■ **Exercise instructions**: Pictures stay out. Extract the lines below from the first one through the line with "This screenshot has width=400, height=711.", both included.

■ **Records for this task**:
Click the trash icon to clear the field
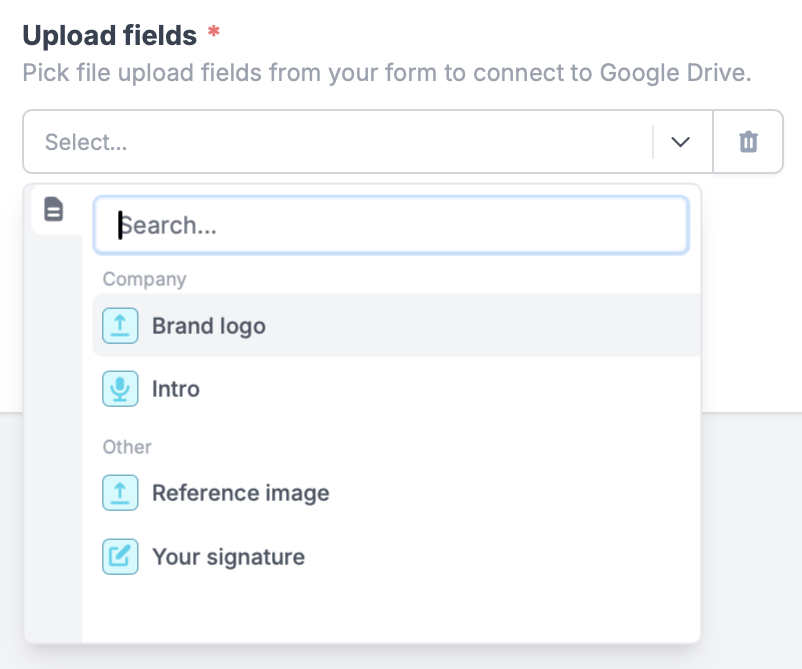The height and width of the screenshot is (669, 802). coord(748,141)
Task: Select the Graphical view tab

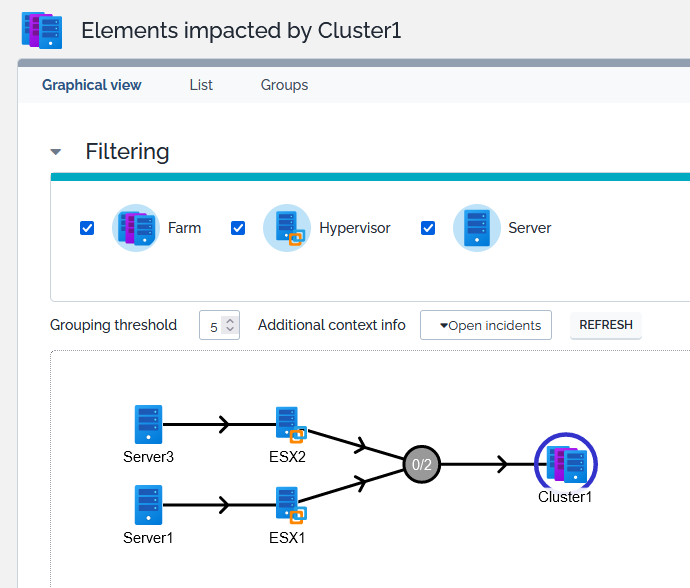Action: coord(91,85)
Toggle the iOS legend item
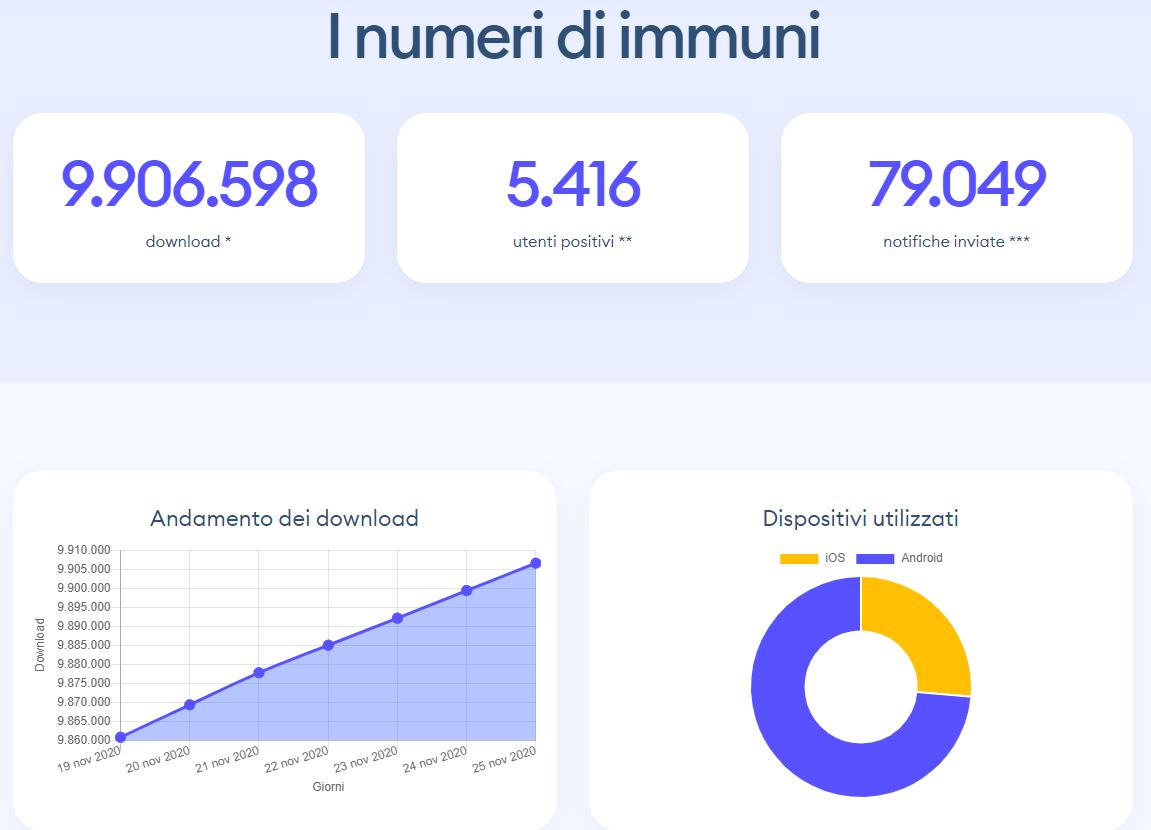This screenshot has height=830, width=1151. (812, 558)
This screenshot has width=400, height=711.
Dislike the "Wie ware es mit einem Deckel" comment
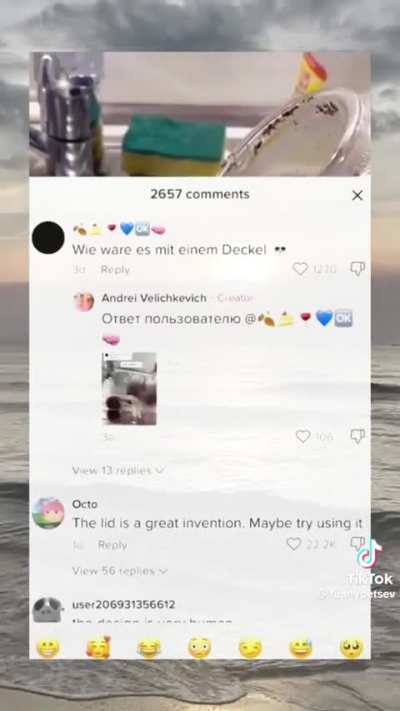click(358, 269)
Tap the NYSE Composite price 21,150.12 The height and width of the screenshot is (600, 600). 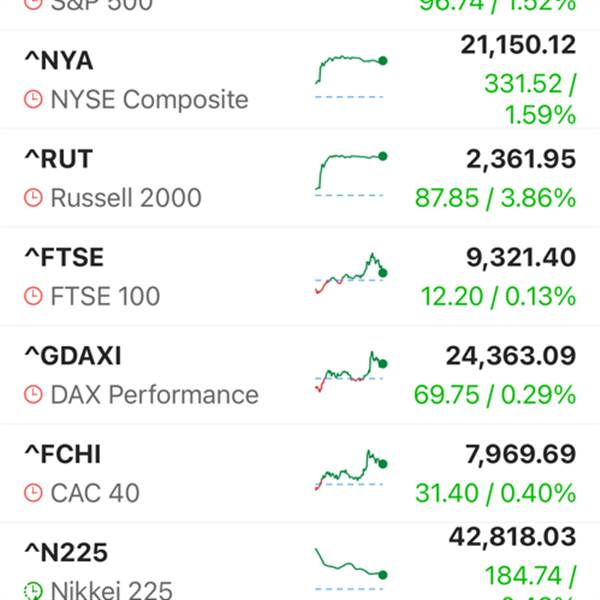518,45
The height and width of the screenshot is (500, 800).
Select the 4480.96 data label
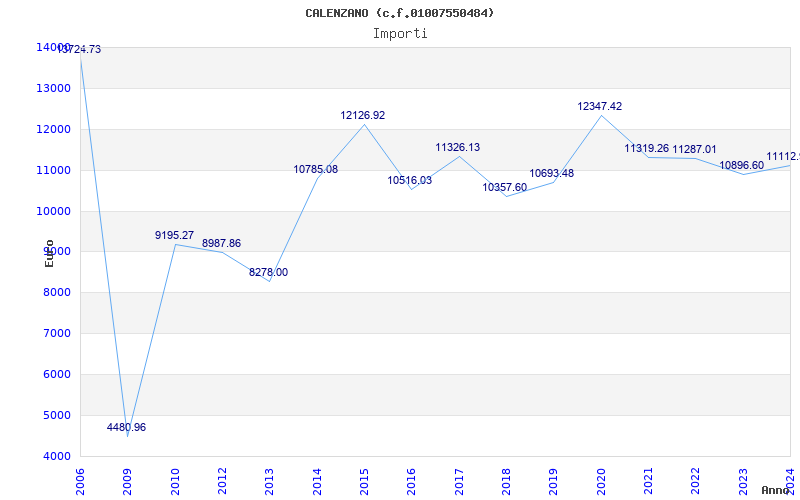127,427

■ **Answer box**:
Click the trash icon to clear the field
The height and width of the screenshot is (669, 802). coord(748,141)
Task: Select the Graphical view tab

Action: coord(91,85)
Toggle the iOS legend item
This screenshot has height=830, width=1151. (812, 558)
This screenshot has width=400, height=711.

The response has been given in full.